[TEXT SEGMENT start]

Cordelia Does Acknowledgments

In the fall of 2011 I faced the happy task of writing the acknowledgments page, and a dedication if I wanted one, for Companion to an Untold Story. I had worked my way through the copy editor’s suggestions, all typographical errors had been corrected, reference citations double-checked—the book was ready to move on to the next stage in production. In the writing of Companion, a book about the suicide of my friend Joel, I had spent years considering all manner of questions, but hadn’t thought about whom to acknowledge or whether a dedication was desirable. I had become faintly aware of the contemporary trend in acknowledgments, an outpouring of gratitude to a large cast of characters, but by and large I had paid little heed to these matters.

Best to take a look at how other authors approached this task before penning my own thanks, I thought, and I started to pull books down from my shelves.

Faulkner dedicated As I Lay Dying to Hal Smith on the copyright page. That was all. No acknowledgments. William Styron’s memoir of madness, Darkness Visible, published in 1990, is dedicated To Rose, words set off on an otherwise blank page after the copyright information. Styron acknowledges no one.

I noted with approval that one of my favorite writers, Marilynne Robinson, tucks her Housekeeping dedication—for my husband, and for James and Joseph, Jody and Joel, four wonderful boys—above the copyright notice, where, if I weren’t looking for it, I’d probably miss the small nod to her family. Anne Carson in Glass, Irony, and God spells out her dedication down the empty leaf before her title page:

For
my
mother
and
father

She embeds her acknowledgments on the copyright page, dutifully thanking the editors and publishers of magazines in which some of the writing first appeared.

Collections of poems traditionally include some form of acknowledgement, often a section that lists the literary venues where individual poems were previously published. Louise Glück’s landmark collection The House on Marshland includes a full page of acknowledgments. That format was necessitated by the number of poems previously published in magazines, or maybe Glück highlighted this history in a bow to the magazines’ services to literature. Embedding their names in small print on the copyright page would not bespeak gratitude so much as legal obligation.

The next page is her dedication:

With love and gratitude
Karen Kennerly
Tom Gilson
Ellen Bryant Voigt

So far the writers I’ve mentioned—novelist, poet, and memoirist—are restrained.

[TEXT SEGMENT end]
[INFORMATION SUPPLIED start]

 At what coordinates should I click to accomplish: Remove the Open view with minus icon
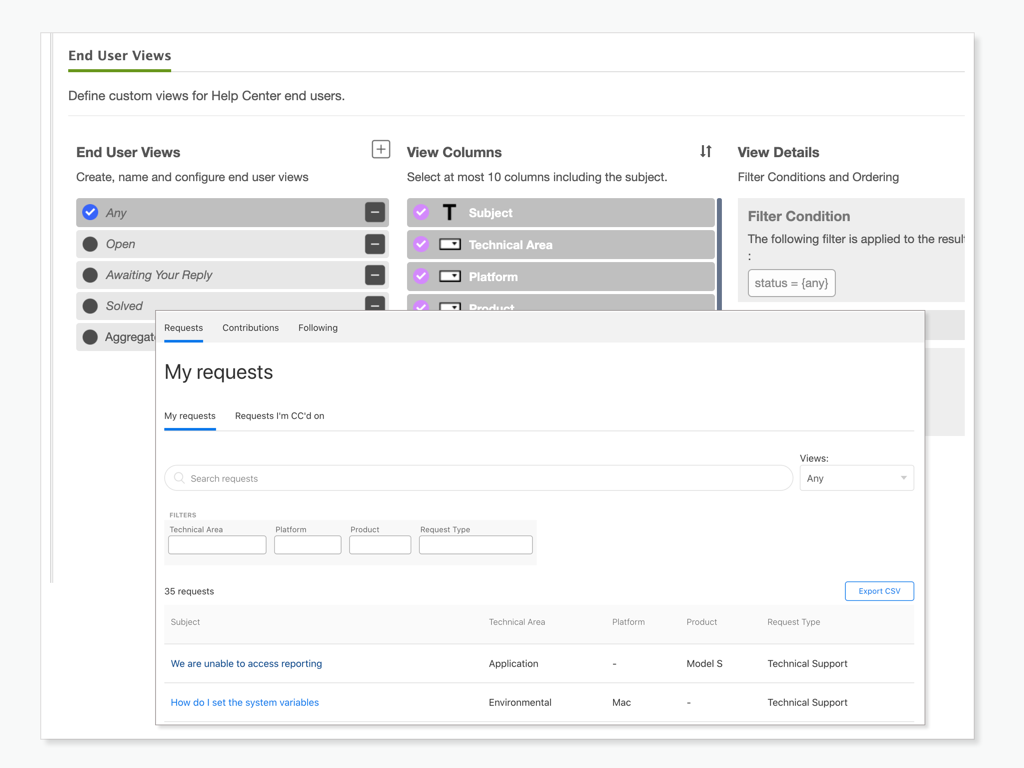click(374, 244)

[INFORMATION SUPPLIED end]
[INFORMATION SUPPLIED start]

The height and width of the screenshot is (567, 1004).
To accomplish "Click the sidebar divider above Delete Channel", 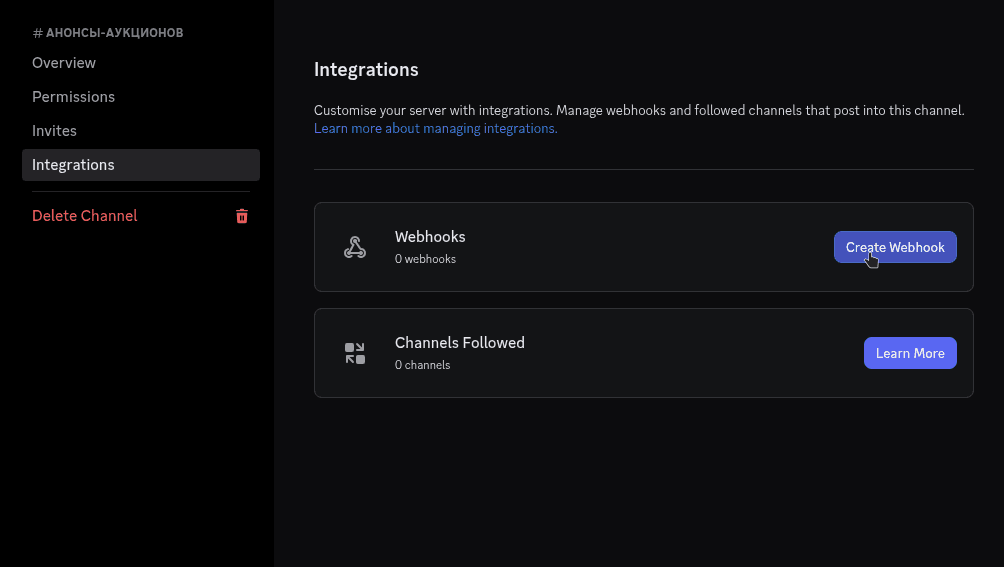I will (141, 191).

[INFORMATION SUPPLIED end]

EXERCISE SET →
1. Answer these questions about the acknowledgments essay, one line each:
(a) For which book was the author writing the acknowledgments page in the fall of 2011?
(b) To whom did Faulkner dedicate As I Lay Dying?
(c) Whom does Anne Carson thank on the copyright page of Glass, Irony, and God?
2. From the acknowledgments essay, write out without any change the part that opens with the words containing "Cordelia Does Acknowledgments" and closes with "to these matters.".

COMPLETE ANSWERS →
1.
(a) Companion to an Untold Story
(b) Hal Smith
(c) The editors and publishers of magazines in which some of the writing first appeared

2.
Cordelia Does Acknowledgments

In the fall of 2011 I faced the happy task of writing the acknowledgments page, and a dedication if I wanted one, for Companion to an Untold Story. I had worked my way through the copy editor’s suggestions, all typographical errors had been corrected, reference citations double-checked—the book was ready to move on to the next stage in production. In the writing of Companion, a book about the suicide of my friend Joel, I had spent years considering all manner of questions, but hadn’t thought about whom to acknowledge or whether a dedication was desirable. I had become faintly aware of the contemporary trend in acknowledgments, an outpouring of gratitude to a large cast of characters, but by and large I had paid little heed to these matters.